═══ INPUT ROWS
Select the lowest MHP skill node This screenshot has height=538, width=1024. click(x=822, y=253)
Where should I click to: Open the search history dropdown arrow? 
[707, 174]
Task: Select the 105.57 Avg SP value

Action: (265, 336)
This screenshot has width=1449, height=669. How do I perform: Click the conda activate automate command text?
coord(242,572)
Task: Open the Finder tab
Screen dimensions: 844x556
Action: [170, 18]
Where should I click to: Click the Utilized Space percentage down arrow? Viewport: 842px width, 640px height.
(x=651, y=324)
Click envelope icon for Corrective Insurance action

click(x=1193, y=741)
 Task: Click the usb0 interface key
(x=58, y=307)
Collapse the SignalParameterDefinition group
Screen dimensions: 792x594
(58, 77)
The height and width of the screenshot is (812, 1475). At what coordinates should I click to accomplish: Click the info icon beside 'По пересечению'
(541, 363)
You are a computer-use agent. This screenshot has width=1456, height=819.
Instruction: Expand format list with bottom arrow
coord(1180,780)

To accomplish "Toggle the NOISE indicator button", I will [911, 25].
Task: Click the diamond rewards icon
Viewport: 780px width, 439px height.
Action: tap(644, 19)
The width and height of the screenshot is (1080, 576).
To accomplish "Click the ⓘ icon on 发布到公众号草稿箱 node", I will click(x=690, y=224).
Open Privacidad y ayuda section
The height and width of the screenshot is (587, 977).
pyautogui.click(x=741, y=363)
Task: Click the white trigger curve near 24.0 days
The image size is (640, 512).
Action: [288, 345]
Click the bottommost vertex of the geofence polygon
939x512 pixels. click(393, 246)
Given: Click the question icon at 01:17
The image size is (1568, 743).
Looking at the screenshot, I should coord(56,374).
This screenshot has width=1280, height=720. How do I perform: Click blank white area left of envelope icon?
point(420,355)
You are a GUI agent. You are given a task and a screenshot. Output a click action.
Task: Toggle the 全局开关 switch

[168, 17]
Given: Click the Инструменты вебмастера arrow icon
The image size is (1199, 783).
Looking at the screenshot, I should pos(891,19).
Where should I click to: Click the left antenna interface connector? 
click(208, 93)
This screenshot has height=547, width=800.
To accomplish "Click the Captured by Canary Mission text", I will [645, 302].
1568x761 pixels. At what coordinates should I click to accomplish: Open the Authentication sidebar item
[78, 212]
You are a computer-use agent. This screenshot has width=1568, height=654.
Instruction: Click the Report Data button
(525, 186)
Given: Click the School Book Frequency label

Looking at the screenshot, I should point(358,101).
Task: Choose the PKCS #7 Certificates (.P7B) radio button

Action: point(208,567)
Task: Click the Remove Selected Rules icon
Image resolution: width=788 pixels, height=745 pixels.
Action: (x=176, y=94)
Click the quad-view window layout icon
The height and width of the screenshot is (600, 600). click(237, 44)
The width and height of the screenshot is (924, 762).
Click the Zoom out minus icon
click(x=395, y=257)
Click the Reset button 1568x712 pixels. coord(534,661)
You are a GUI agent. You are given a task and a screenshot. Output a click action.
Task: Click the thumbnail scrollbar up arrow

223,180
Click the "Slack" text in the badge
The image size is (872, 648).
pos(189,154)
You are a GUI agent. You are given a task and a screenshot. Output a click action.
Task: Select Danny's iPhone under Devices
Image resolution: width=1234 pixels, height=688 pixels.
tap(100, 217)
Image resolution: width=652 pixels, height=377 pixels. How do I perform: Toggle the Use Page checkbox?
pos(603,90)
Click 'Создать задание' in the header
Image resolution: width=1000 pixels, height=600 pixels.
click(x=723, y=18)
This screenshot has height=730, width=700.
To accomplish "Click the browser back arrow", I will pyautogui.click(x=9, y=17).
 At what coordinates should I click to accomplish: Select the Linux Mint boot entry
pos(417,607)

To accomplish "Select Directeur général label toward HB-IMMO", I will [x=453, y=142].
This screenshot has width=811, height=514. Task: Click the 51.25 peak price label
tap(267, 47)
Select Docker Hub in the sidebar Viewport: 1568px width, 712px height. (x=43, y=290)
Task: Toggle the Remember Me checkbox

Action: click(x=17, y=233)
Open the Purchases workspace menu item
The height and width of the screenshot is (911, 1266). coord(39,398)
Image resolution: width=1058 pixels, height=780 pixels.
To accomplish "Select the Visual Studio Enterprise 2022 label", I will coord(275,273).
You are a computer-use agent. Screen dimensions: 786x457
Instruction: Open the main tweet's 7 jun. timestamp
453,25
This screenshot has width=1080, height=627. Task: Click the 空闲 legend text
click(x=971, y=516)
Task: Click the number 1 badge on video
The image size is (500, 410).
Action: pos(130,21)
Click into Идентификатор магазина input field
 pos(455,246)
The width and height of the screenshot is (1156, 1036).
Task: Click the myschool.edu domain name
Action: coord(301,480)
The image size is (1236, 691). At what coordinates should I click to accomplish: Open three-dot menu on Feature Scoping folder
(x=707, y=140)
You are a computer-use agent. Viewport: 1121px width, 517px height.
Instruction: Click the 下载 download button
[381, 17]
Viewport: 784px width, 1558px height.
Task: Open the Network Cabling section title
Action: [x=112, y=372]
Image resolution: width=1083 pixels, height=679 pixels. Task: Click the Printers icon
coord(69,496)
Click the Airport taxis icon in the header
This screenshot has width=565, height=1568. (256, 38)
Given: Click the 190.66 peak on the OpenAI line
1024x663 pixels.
══════
WRITTEN EXERCISE: Find every line in the data above that contains the word "envelope", and copy each such line. Matching is case-sensitive.

EXERCISE SOLUTION:
Click envelope icon for Corrective Insurance action
This screenshot has width=1280, height=720. How do I perform: Click blank white area left of envelope icon?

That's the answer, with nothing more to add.